Who Owns Your Data?
New decisions about the meaning of data ownership are urgently necessary in the context of big data and the Internet of Things.
- By Barry Devlin
- July 25, 2016
Data ownership has long been a topic of considerable interest in data warehousing -- at least among proponents of good data governance. Considerable disinterest might be a more appropriate description among business people (who have on occasion been seen fleeing meetings on the topic).
To some extent, their flight might be justified: data ownership is not as obvious as it sounds, and moving forward the difficulty of determining who owns a piece of data will only increase.
I am using "data" here in the colloquial sense of IT usage. In fact, we are discussing a subset of information ownership, which is a bigger and more challenging topic and beyond the scope of this article. (The distinction is explained in a previous article .)
Until the middle of the last decade, the vast majority of the data stored in traditional business computing systems came from the operational systems that run the business. Such data represents the legally binding position and, to some extent, history of the business. Intellectual property (IP) ownership of this data clearly resides with the business as a corporate entity.
In terms of responsibility for its quality and care, most businesses assign data ownership to the functional units (and their executives) that gather and create it. It is the ongoing and extensive work of this second meaning of data ownership -- the care and maintenance of data -- that business executives have been known to flee. Malcolm Chisolm describes data ownership as a poor analogy for the actual situation.
Data warehousing combines data from multiple sources, creating new data and building a complete -- in theory, at least -- historical record of the business. Much of the resulting data is of higher value and broader applicability than the original. Who, then, should own such data? IP ownership doesn't change, but care becomes more problematic as data is combined and enhanced through various processes operated by different parts of the organization.
The temptation is to assign the duty of care to the organization as a whole, perhaps in the person of the CEO. Of course, this is impractical, plus it tends to confuse the issue by conflating the two types of ownership -- IP and care -- into a single concept.

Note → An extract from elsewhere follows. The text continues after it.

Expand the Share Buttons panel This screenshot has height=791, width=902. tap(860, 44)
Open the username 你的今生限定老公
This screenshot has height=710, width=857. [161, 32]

The emergence of big data and, in particular, the Internet of Things complicates matters even further. In the modern, digitalized business, an increasing proportion -- indeed, the majority -- of data comes from external sources. In such circumstances, who "owns" the data, in both meanings of the word?
Adam Rendel, a lawyer and IP expert, explains the legal position (in U.K. law, at least) regarding who owns data from the Internet of Things in a February 2014 article: "The answer is: no one -- there is no property right in a piece of data itself. The owner of a smart thermostat does not, for example, own the data about how he uses it."
He further clarifies that in EU law, an aggregation or collection of data can be owned, and that it is owned by the party that invested in its collection, aggregation, and organization into a "database." (Note that this is only a layman's interpretation of a two-year-old legal position! Similar or different positions may exist in the U.S. and other jurisdictions.)
Today, society has consented -- perhaps unwittingly -- to the universal and inescapable collection of data from every aspect of our lives. From the words we utter in the presence of our smart TVs to our minute-by-minute location on the highway, from the temperature in our bedrooms to the emotions on our faces in the supermarket, everything is fair game for commercial and governmental collection, aggregation, and organization into databases -- and for subsequent use and misuse.
As a result, privacy has belatedly become a live issue, although as far back as 1999, Sun CEO Scott McNeally proclaimed: "You have zero privacy anyway. Get over it." Assuming privacy is something we want to preserve (or resurrect), new decisions about the meaning and implementation of data ownership -- in both senses of the word -- are mandatory.
In essence, the advent of pervasive Internet of Things data demands that legal IP ownership of data instances (as opposed to data collections) must be revisited. Legal ownership of personal data, in the broadest sense, must be vested in the person to whom it refers. That person may license the right to use some or all of this data to other parties -- individual, commercial, and indeed governmental -- under defined, binding, and enforceable conditions.
Care of data licensed in this way remains the responsibility of the party holding the data. Failure to fully meet this duty of care becomes onerous in these circumstances. Furthermore, the idea of collecting and storing all data in the hope of discovering some business-changing nugget of information within it becomes less attractive as the risks associated with storing such a vast amount of data increase significantly.
If data governance becomes a requirement that has clear financial and reputational consequences, data ownership will finally get the business attention it deserves.
Dr. Barry Devlin defined the first data warehouse architecture in 1985 and is among the world’s foremost authorities on BI, big data, and beyond. His 2013 book, Business unIntelligence, offers a new architecture for modern information use and management.